L’Europe donne l’impression de paralysie face aux bouleversements politiques de l’autre côté de la Méditerranée depuis la chute du régime de Ben Ali en Tunisie en février 2011. Pourtant, sans tomber dans l’indulgence, l’UE ne se trouve pas face à un mouvement d’humeur mais à un bouleversement révolutionnaire de son voisinage.

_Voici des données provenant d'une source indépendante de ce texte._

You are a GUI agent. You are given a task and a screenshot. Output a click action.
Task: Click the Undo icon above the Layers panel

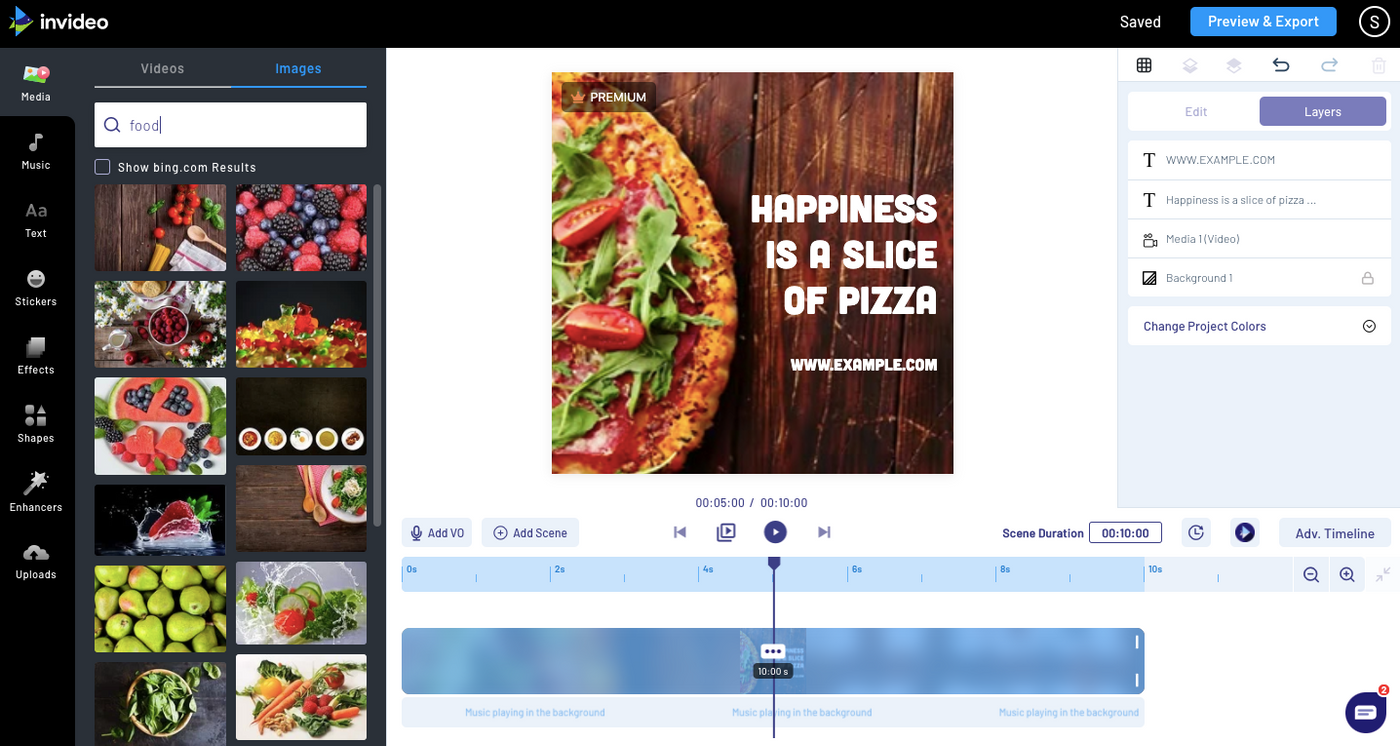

D’un soutien initial aux régimes tunisien ou égyptien par peur des islamistes à l’intervention décisive en Libye ou l’incapacité face à la guerre civile syrienne, il n’est pas difficile de signaler que l’UE ne possède pas de stratégie globale face aux transformation de son voisinage méridional. Il est pourtant indispensable de procéder à une double mise en perspective sur la dimension révolutionnaire de ces transformations et à élargir le cadre temporel et géographique avant de signaler l’échec de l’Europe face au printemps arabe.
L´historien et sociologue Charles Tilly dans son étude des révolutions européennes de 1492 à 1992 définit les révolutions comme des mouvements sociaux qui avancent des revendications concurrentes sur le contrôle de l’État et qui se composent d’une situation révolutionnaire – des guerres civiles, des révoltes ou des coups du moment où ceux-ci opposent des mouvements aux revendications concurrentes – et d’un résultat révolutionnaire qui implique la prise du pouvoir par des nouveaux gouvernants.
De ce point de vue, le voisinage de l’Europe au sens plus large a connu pas moins d’une dizaine de situations révolutionnaires depuis 2000 : la Serbie en 2000, la Géorgie en 2003, l’Ukraine en 2004-2005, le Kirghizistan et le Liban en 2005, l’Iran en 2009, la Tunisie, la Libye, l’Egypte, la Syrie et le Bahreïn en 2011 et 2012. L’Algérie, la Jordanie et le Maroc ont aussi connu des vagues de protestation en 2011 mais les régimes ont réussi à les contrôler par la répression et la réforme avant de devenir des situations révolutionnaires. Bien entendu il est difficile de s’entendre sur le résultat révolutionnaire de ces transformations. La situation actuelle de l’Ukraine, du Kirghizistan, du Liban, de l’Iran et du Bahreïn n’est pas fondamentalement différente de celle précédant le moment révolutionnaire. D’un point de vue normatif, des nombreux européens regrettent que la conséquence de la chute des régimes autoritaires soit la prise du pouvoir par les islamistes en Tunisie et en Egypte. La métaphore simplificatrice du Printemps des Peuples de 1848, noyé dans le sang ou donnant place après 1851 à des régimes autoritaires de nouveau type comme celui de Napoléon III en France semble donc s’imposer dans des nombreux esprits.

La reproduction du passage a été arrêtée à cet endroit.